In the entries that follow, the line with "This screenshot has width=437, height=246." opens the range and the line with "Open the 필터(T) menu" closes it; repeat that range exactly, both lines included.

DATASET CONTENT -
◆ ◆ ◆
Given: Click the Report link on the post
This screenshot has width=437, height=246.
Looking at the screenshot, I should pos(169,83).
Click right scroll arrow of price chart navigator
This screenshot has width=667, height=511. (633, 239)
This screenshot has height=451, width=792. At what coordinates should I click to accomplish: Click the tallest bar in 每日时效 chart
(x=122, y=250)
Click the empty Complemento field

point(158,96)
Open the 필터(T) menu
◆ ◆ ◆
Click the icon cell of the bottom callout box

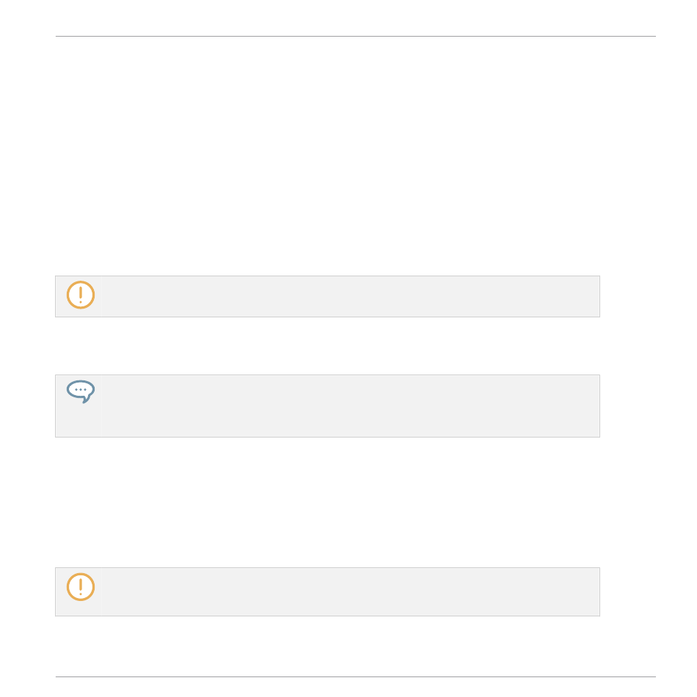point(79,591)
◆ ◆ ◆
PROBLEM SOLUTION -
This screenshot has width=437, height=246.
Looking at the screenshot, I should pos(169,83).
Click right scroll arrow of price chart navigator
This screenshot has width=667, height=511. (633, 239)
This screenshot has height=451, width=792. At what coordinates should I click to accomplish: Click the tallest bar in 每日时效 chart
(x=122, y=250)
Click the empty Complemento field

point(158,96)
Open the 필터(T) menu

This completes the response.